Conversely, I've tracked a large percentage of my previous outrage to the fact that I was not explicit in dealings with others when I should have been that way, leaving them to guess whether we were on the same page, or whether I understood their intentions in the first place. Communication is so multi-varied; often times, a simple sentence can be seen in many different ways, even from similarly situated people.
Of course it is a fallacy to think there's some fundamental emotional truth to our lives. We're good at making up stories based on the way we feel now. At the same time, what provides comfort in this world, if not an emotional truth about one's own life?
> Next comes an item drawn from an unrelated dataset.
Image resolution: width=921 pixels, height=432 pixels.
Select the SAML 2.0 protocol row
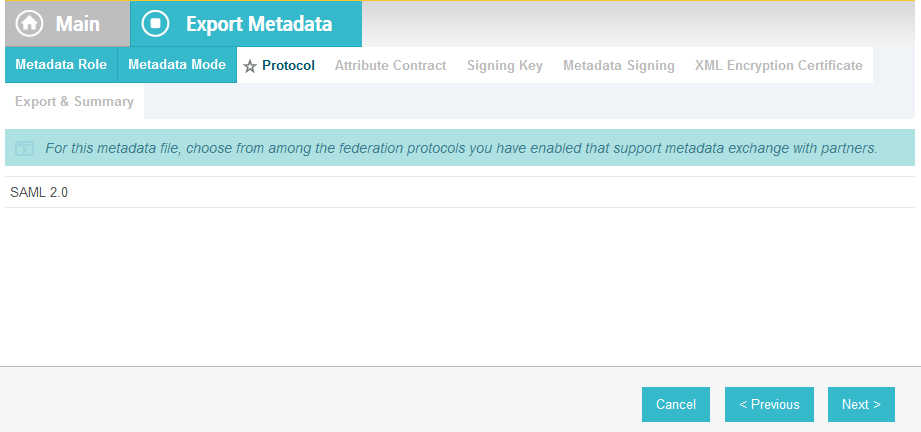tap(460, 192)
Looking back over the wrinkled sheets to know that you lived according to something, that you did the best you could do in tough situations--all wishy washy concepts that serve more to comfort than to face what actually was, particularly because scratching the itch of "what actually was" at least emotionally, and often times, factually, is exceedingly difficult, and can consume anyone who wants to linger there for too long. At some point, we've got to let go. Let go and move forward, even if the spatial-temporal link isn't really 1:1.
There's a saying, I said to myself--I used to drink a lot because I was emotionally bound up with it, the conflict, the drama, the seething immediacy. It is the point wherein we "really" live, that fresh clarity. What I've been finding, lately, anyway, is that I have bouts of the same cold water fresh clarity, and they are highly related not to drama, or conflict, or anything so esoteric, but instead, to food. Lots of times alcohol fuels people who have poor diets, myself included. Food is really key to mental constancy. It doesn't have to be taken to religious extremes, but it does have to be planned for, and thought through. For us--you know who you are.